Яблочки от Толстого
Шрифт:
Шли по парку к могиле, куда мы ходили вчера, начинал накрапывать дождь, опускался неслышно на голову, на плечи. Стало от дождя, от самого ощущения этого, живее. Все повторялось, второй день подряд ходим на могилу – и это рождает чувство, что могила не чужая, а нами, что ли, открытая в лесу, знакомая до обычности. Из всех людей взгляд мой застревал на девушке с красными розочками, лет шестнадцати. Она волновалась. Если замечала взгляды, то краснела, смущалась. С ней об руку шла девчушка, наверное, младшенькая, которая ничего не чувствовала и не понимала, вертясь и приставая с напором к сестре, до самой могилы не замолкая, на все у нее хватало сил с излишком, а такой тихости бессилия и терпения, вольных и ровных, будто гладь плывущего пред глазами парка, она в душе не ведала. Я шагал и понимал, что ничего не чувствую в этой минуте и она для меня уже прошлое, которое я, сам не заметив когда, успел
Дойдя до круга, вытоптанного у могилы, столпились и ждали. Эта пустая стеклянная минутка видной была насквозь, оказываясь своего рода картинкой к моим мыслям. Ждут Битова целую эту минуту, и все у могилы молчат. И вот после минуты молчания спохватывается Владимир. Цветы возложили под засеки из живых елочек, и он сам произносит речь: просит минуту помолчать в память о Льве Николаевиче, а потом благодарит «всех, кто приехал».

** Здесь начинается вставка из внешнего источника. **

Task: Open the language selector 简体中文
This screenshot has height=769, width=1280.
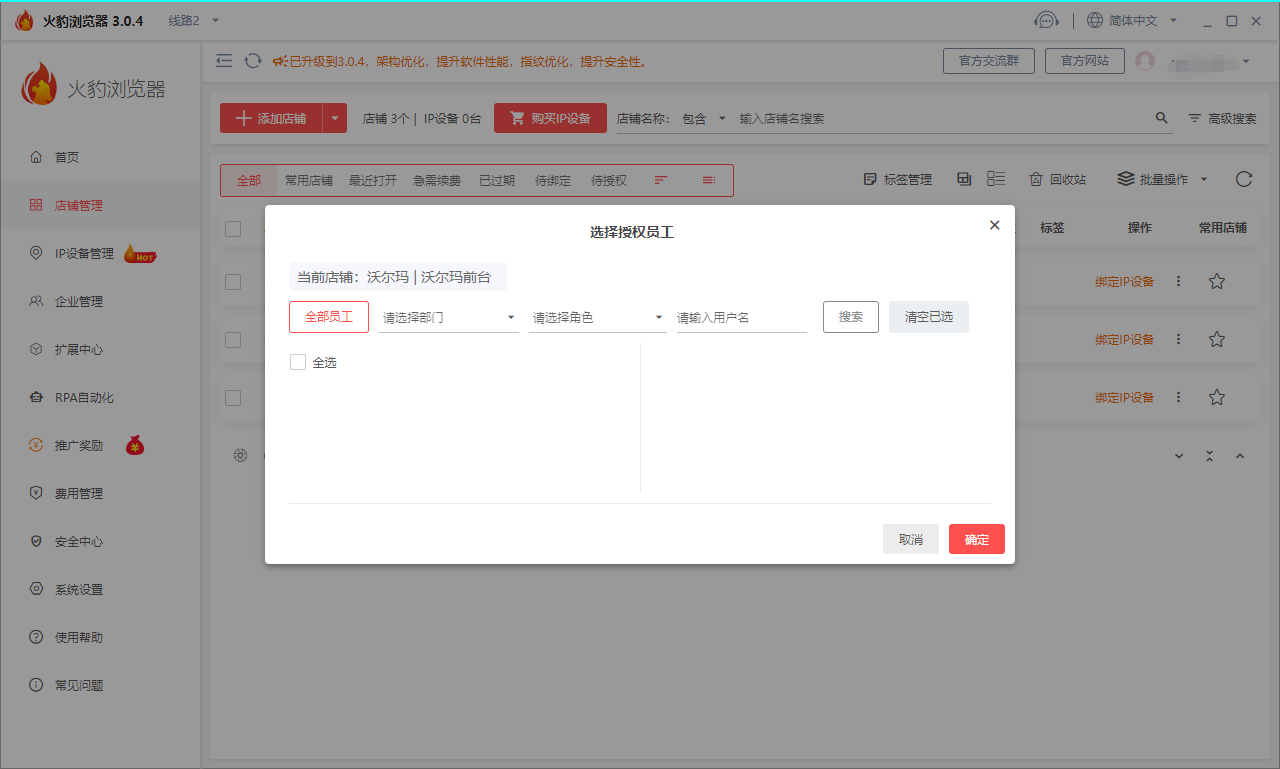Action: click(x=1132, y=21)
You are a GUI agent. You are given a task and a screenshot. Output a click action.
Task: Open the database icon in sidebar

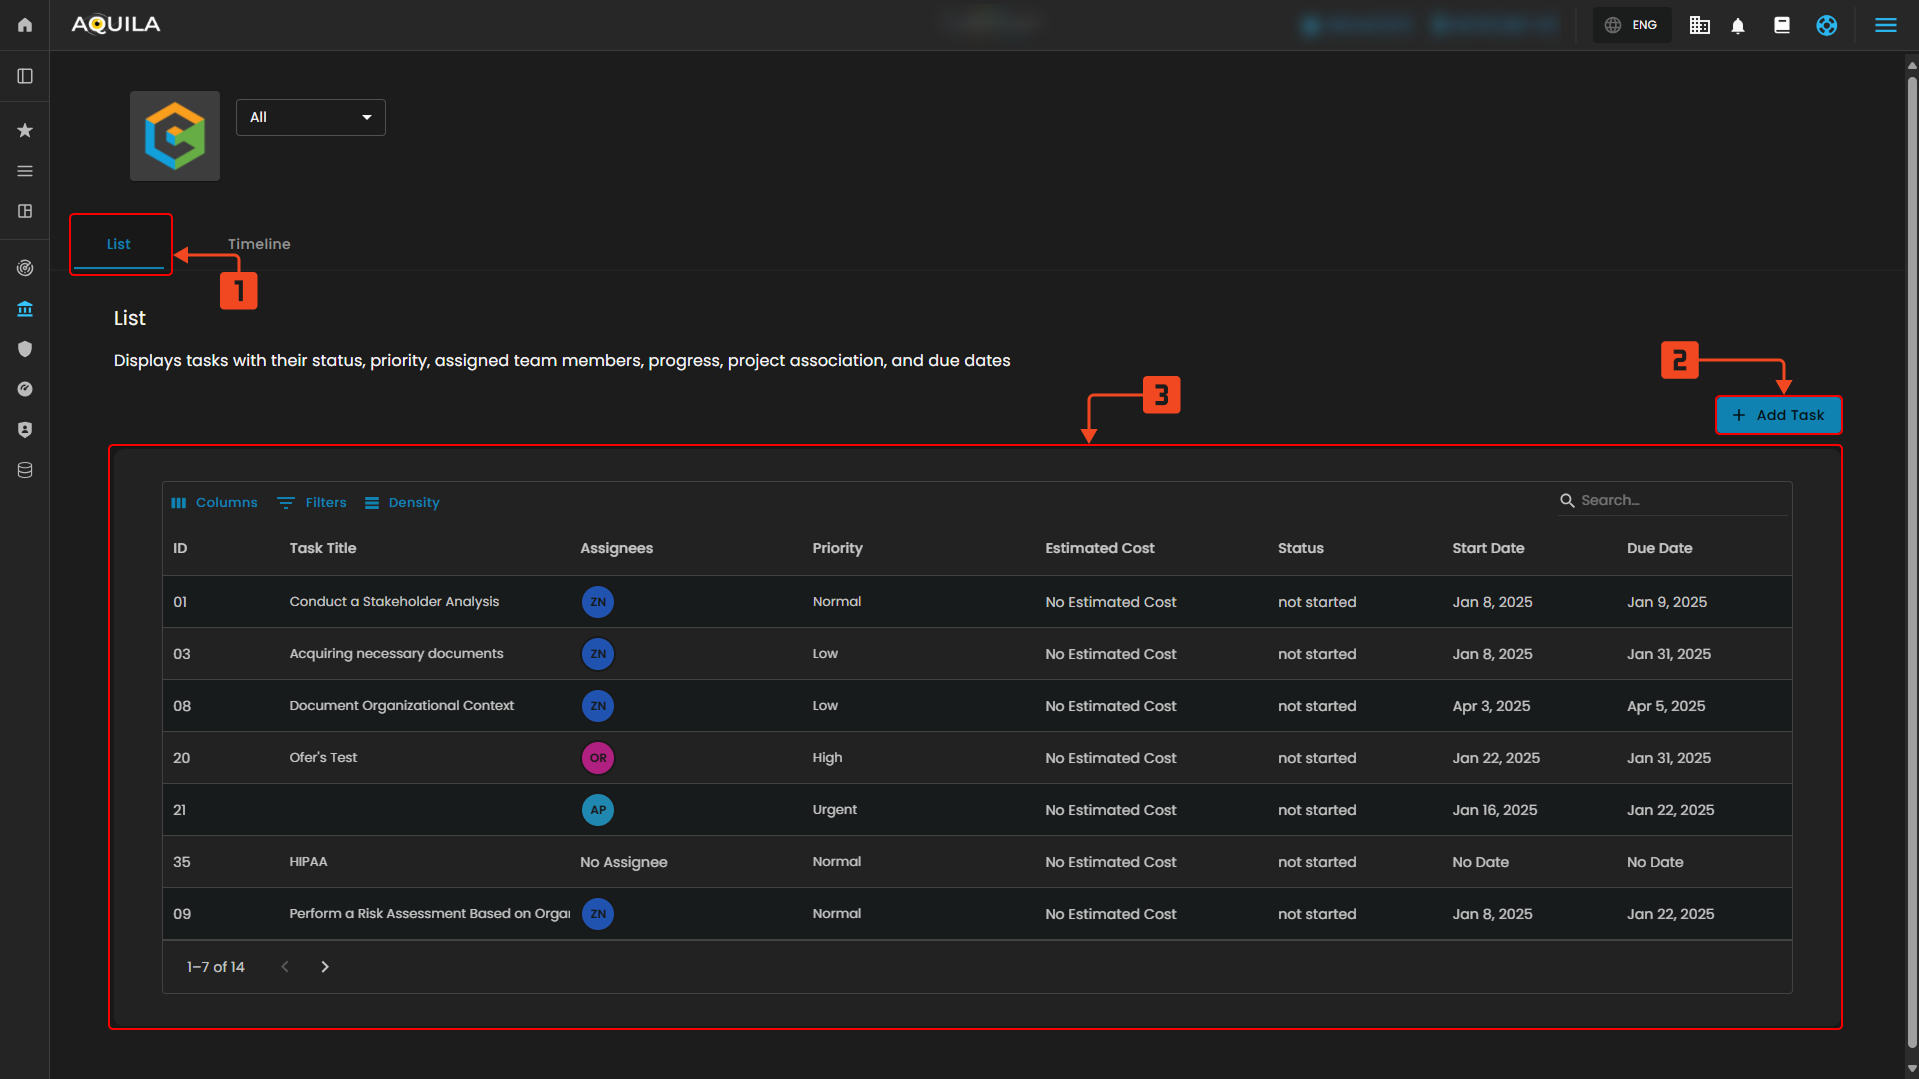(x=25, y=470)
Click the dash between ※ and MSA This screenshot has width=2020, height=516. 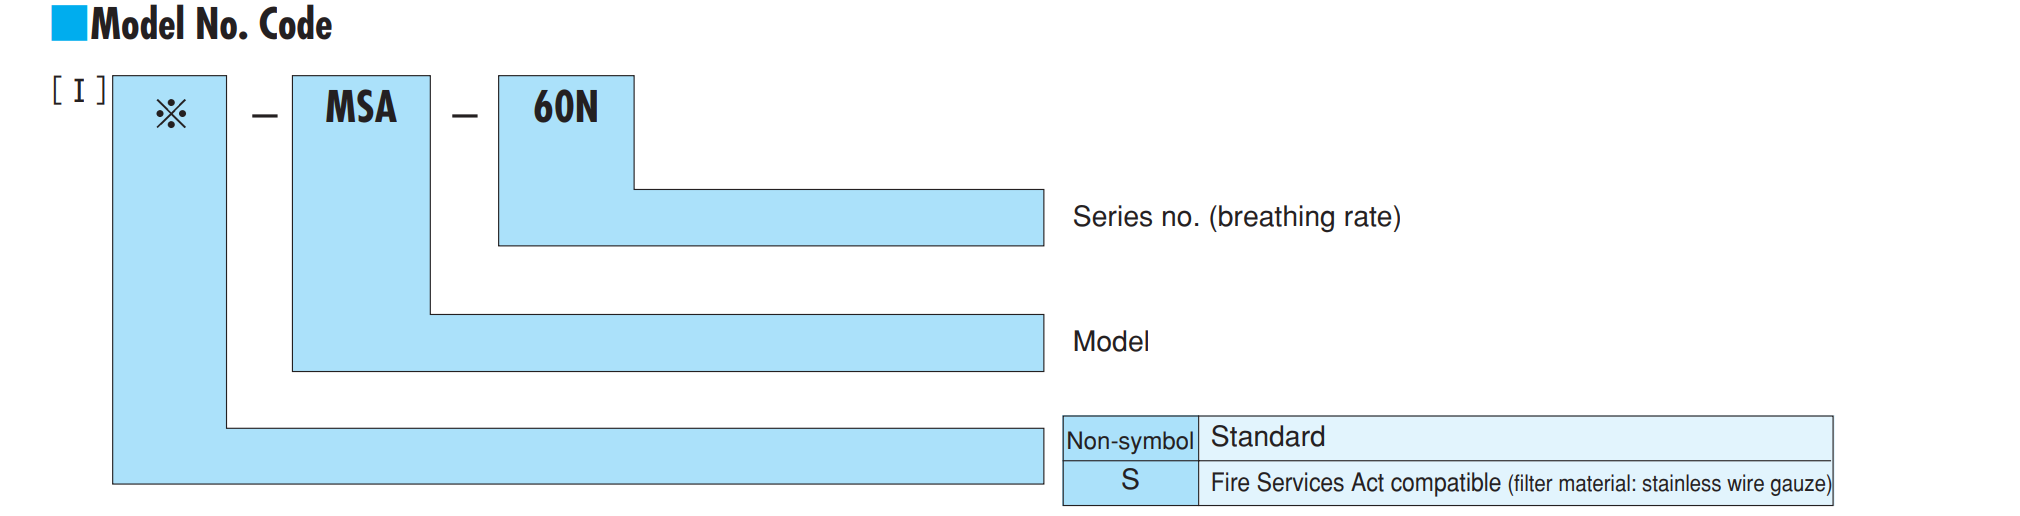point(264,116)
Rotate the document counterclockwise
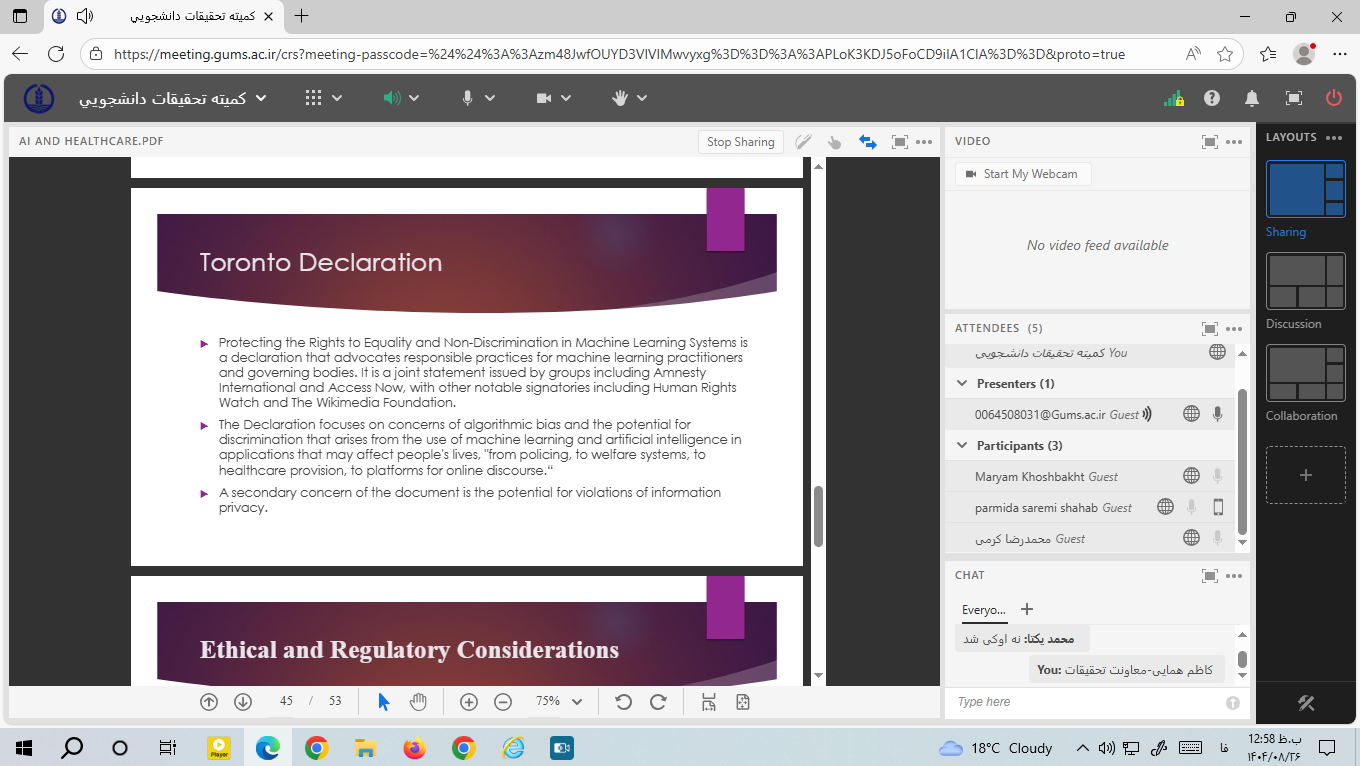Image resolution: width=1360 pixels, height=766 pixels. (623, 702)
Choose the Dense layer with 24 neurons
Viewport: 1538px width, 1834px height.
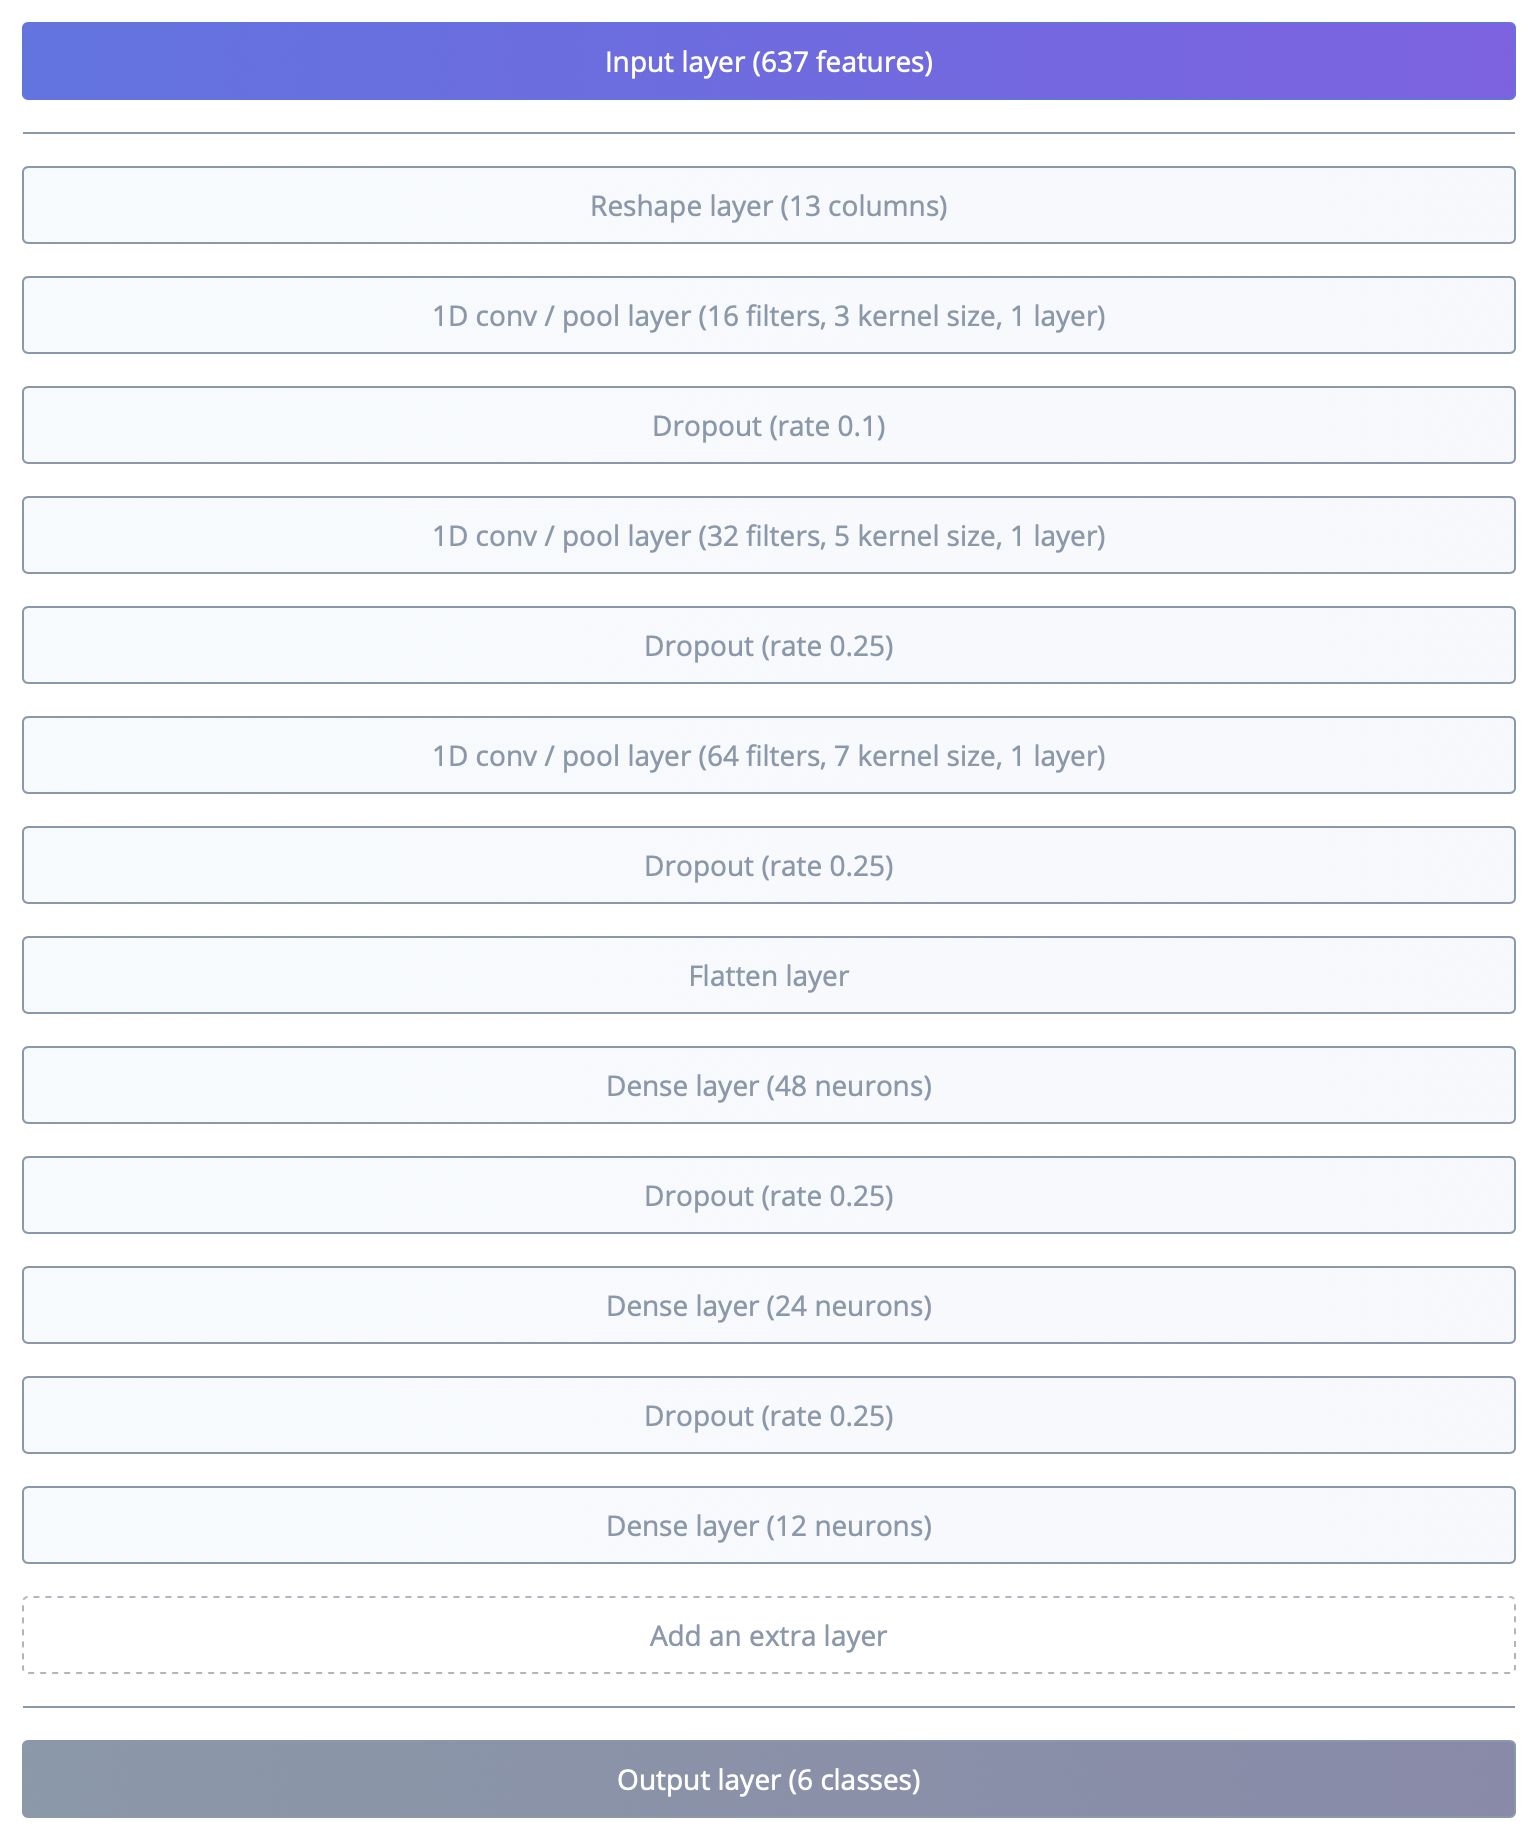pos(768,1306)
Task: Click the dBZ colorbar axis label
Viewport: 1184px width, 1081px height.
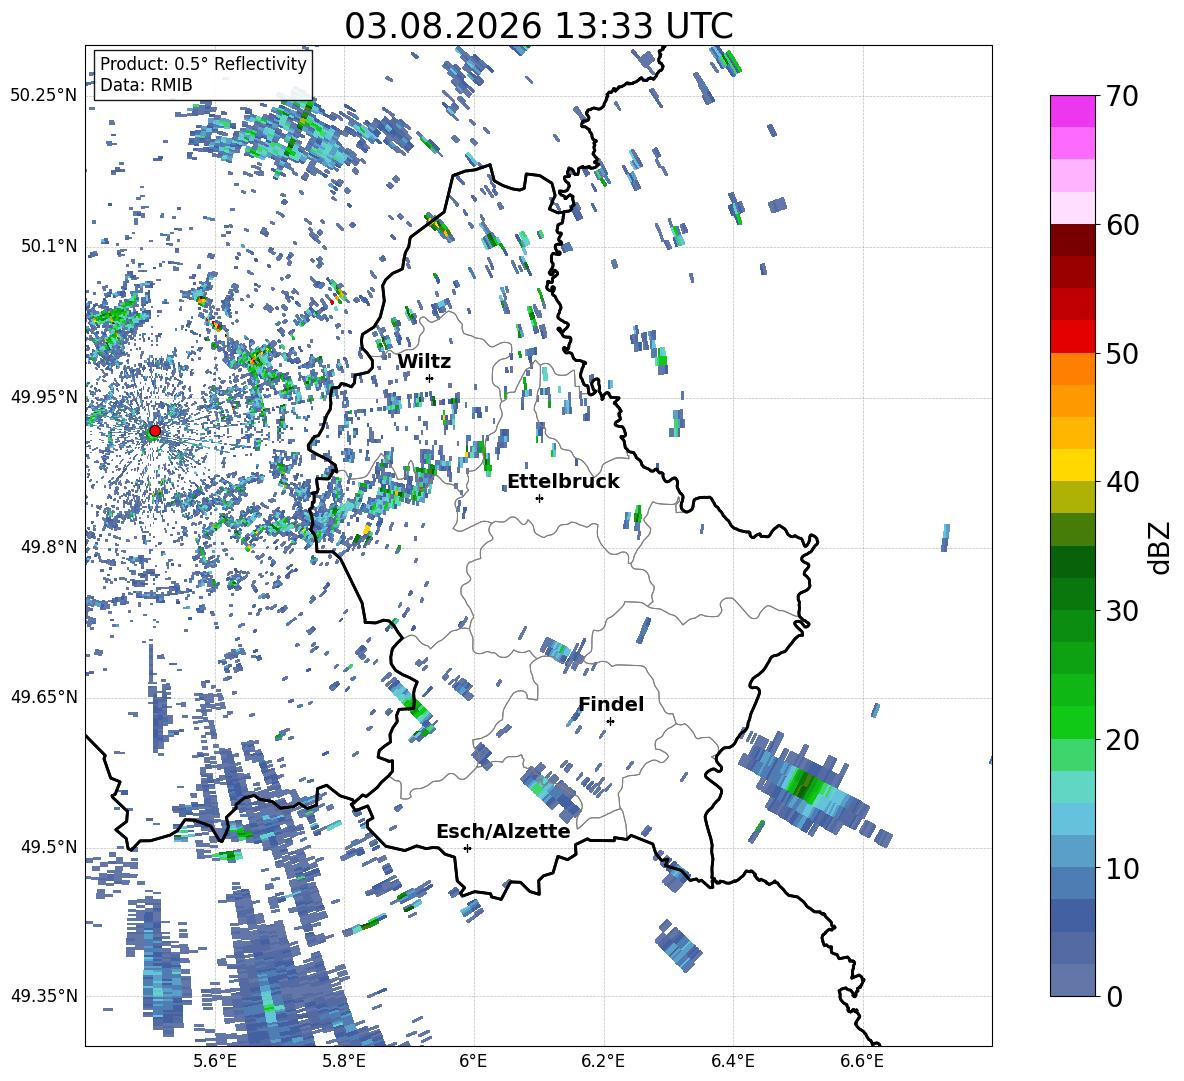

Люди возвращались с могилы и снова собирались в том маленьком зальчике, больше похожем просто на просторную комнату, в доме Волконских, где администрация. Я сразу с облегчением решил, что начинается работа, – мысль о работе за двое суток стала даже выстраданной, а после сегодняшнего неприкаянного утра так и вовсе жаждалось работы, хоть бы дрова послали колоть. Только приводил в растерянность этот зальчик, в котором сидели женщины с дочками и те, кто приехал выступать. И, куда ни глянешь, яблоки поставлены, даже на столе заседания, вместо графина с водой. Однако то, что воротились только-только из зыбкого серого парка и будто кого-то покинули, хранило и в зальчике торжественную высоту.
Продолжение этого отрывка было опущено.